Avoid deletion of load/drop entry from CuratorLoadQueuePeon in case of load timeout #10213

a2l007 · 2020-07-24T19:03:21Z

CuratorLoadQueuePeon no longer deletes segment load/drop entries in case druid.coordinator.load.timeout expires. Deleting these entries after a timeout can cause the balancer to work incorrectly, as described in the linked issue.

With this fix, the segment entries will remain in the load/drop queue for a peon until the ZK entry is deleted by the historical, unless a non-timeout related exception occurs. This helps the balancer to account for the actual queue size for historicals and can lead to better balancing decisions.

This PR has:

been self-reviewed.
using the concurrency checklist (Remove this item if the PR doesn't have any relation to concurrency.)
added comments explaining the "why" and the intent of the code wherever would not be obvious for an unfamiliar reader.
added unit tests or modified existing tests to cover new code paths, ensuring the threshold for code coverage is met.
been tested in a test Druid cluster.

stale · 2020-10-04T02:34:59Z

This pull request has been marked as stale due to 60 days of inactivity. It will be closed in 4 weeks if no further activity occurs. If you think that's incorrect or this pull request should instead be reviewed, please simply write any comment. Even if closed, you can still revive the PR at any time or discuss it on the dev@druid.apache.org list. Thank you for your contributions.

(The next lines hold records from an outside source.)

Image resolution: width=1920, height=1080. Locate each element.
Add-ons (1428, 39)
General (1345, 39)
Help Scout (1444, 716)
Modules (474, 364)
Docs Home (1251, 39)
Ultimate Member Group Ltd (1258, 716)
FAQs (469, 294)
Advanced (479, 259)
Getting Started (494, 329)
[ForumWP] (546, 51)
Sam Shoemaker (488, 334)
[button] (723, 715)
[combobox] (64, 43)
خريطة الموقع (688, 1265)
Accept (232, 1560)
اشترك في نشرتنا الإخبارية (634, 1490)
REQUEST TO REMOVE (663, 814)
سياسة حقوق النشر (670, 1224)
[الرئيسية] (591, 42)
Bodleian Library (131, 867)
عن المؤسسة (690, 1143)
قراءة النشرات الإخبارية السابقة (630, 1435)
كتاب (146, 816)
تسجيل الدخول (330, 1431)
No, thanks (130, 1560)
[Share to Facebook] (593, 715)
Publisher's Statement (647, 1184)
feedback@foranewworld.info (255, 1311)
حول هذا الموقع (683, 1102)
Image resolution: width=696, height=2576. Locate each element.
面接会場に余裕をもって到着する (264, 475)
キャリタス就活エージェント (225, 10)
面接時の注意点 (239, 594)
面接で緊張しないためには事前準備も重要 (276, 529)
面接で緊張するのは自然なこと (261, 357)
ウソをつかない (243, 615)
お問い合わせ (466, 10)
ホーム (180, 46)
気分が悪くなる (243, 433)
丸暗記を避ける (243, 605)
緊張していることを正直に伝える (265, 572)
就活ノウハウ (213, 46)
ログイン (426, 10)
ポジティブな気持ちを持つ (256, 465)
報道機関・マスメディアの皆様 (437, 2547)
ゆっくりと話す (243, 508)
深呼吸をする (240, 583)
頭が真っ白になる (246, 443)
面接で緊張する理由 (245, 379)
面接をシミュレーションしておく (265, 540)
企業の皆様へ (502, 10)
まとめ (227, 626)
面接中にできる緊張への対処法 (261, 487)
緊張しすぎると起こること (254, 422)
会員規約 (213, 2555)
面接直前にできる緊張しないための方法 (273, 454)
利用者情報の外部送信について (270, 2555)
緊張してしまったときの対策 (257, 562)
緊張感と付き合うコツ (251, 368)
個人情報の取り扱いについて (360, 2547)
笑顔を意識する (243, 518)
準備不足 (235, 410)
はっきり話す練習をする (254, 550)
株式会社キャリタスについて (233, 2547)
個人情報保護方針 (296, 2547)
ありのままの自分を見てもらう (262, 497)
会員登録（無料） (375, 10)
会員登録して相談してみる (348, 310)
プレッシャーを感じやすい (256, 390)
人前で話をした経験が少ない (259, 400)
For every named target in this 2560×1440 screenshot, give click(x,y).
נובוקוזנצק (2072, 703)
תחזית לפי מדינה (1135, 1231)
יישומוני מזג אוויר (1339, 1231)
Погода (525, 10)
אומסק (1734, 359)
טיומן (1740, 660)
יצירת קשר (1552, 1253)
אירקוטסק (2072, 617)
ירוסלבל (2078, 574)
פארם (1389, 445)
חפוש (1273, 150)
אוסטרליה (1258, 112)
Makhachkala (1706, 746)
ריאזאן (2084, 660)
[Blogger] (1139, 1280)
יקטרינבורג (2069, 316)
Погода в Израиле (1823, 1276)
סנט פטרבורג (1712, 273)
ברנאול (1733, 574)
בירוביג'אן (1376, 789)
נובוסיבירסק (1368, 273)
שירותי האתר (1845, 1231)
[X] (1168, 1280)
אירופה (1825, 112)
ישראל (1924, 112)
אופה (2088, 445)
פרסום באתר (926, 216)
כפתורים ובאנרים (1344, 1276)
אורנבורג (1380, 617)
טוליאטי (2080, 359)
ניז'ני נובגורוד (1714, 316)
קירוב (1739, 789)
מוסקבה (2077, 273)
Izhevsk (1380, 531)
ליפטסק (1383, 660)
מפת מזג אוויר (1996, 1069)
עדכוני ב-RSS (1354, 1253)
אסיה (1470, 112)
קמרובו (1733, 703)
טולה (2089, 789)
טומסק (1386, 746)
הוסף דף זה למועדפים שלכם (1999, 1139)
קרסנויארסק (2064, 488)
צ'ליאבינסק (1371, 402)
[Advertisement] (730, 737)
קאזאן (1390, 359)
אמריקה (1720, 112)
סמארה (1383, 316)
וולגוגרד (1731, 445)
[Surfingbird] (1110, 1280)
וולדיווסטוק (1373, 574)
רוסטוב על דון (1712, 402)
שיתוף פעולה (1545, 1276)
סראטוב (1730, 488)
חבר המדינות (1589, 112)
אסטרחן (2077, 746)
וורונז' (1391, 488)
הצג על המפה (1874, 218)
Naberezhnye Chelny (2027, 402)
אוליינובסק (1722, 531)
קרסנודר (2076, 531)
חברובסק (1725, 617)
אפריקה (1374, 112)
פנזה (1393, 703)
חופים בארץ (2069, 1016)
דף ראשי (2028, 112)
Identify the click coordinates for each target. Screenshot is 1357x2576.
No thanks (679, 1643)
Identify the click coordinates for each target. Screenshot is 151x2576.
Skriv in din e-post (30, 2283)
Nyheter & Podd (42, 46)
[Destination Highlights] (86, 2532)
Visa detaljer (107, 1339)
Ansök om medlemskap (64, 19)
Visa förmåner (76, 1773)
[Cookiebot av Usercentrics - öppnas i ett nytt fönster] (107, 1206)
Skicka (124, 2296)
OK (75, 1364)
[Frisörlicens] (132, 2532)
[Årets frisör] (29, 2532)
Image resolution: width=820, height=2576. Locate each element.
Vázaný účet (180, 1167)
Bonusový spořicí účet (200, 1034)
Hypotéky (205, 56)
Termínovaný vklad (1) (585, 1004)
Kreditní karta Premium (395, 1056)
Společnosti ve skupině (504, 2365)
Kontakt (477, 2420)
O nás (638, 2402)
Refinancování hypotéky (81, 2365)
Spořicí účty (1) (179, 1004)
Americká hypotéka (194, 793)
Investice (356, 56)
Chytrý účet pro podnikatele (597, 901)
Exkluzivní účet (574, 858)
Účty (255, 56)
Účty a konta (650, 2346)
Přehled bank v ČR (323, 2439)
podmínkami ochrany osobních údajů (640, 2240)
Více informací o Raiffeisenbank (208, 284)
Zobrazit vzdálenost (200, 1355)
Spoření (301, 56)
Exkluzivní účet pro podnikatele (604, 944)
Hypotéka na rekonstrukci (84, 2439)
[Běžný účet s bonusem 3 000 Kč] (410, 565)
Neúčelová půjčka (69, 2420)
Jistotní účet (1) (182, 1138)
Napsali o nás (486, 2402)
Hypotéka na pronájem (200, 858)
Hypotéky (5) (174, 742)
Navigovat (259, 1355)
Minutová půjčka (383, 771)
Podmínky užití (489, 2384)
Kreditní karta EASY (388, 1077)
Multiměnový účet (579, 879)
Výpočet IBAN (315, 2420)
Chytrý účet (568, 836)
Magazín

stale · 2020-11-14T09:34:29Z

This pull request/issue has been closed due to lack of activity. If you think that is incorrect, or the pull request requires review, you can revive the PR at any time.

stale · 2021-01-30T01:40:30Z

This pull request/issue is no longer marked as stale.

stale · 2021-01-30T01:40:38Z

This pull request/issue is no longer marked as stale.

stale · 2021-01-30T01:40:38Z

This pull request/issue is no longer marked as stale.

clintropolis

this seems like a useful change, I tested it out and it seems to relax the issue described in #10193 (comment).

@a2l007 any chance you can fix up conflicts?

clintropolis · 2021-02-23T13:12:53Z

server/src/main/java/org/apache/druid/server/coordinator/CuratorLoadQueuePeon.java

@@ -282,14 +297,14 @@ public void run()
          () -> {
            try {
              if (curator.checkExists().forPath(path) != null) {
-                failAssign(segmentHolder, new ISE("%s was never removed! Failing this operation!", path));
+                failAssign(segmentHolder, true, new ISE("%s was never removed! Failing this operation!", path));


I think it would be worth clarifying this log message to indicate that for load operations, that while the coordinator has given up, the historical might still process and load the requested segments. Maybe something like "Load segments operation timed out, %s was never removed! Abandoning attempt, (but these segments might still be loaded)". I guess it would need to adjust message based on whether it was a load or drop.

I've modified the message here. Please let me know if this works.

clintropolis

👍

jihoonson · 2021-03-08T00:50:20Z

server/src/main/java/org/apache/druid/server/coordinator/CuratorLoadQueuePeon.java

  }

-  private void failAssign(SegmentHolder segmentHolder, Exception e)
+  private void failAssign(SegmentHolder segmentHolder, boolean handleTimeout, Exception e)
  {
    if (e != null) {
      log.error(e, "Server[%s], throwable caught when submitting [%s].", basePath, segmentHolder);


I'm not sure why we don't emit exceptions currently (using EmittingLogger.makeAlert()), but should we? At least for the segment loading timeout error, it would be nice to emit those errors so that cluster operators can notice there is something going wrong with segment loading.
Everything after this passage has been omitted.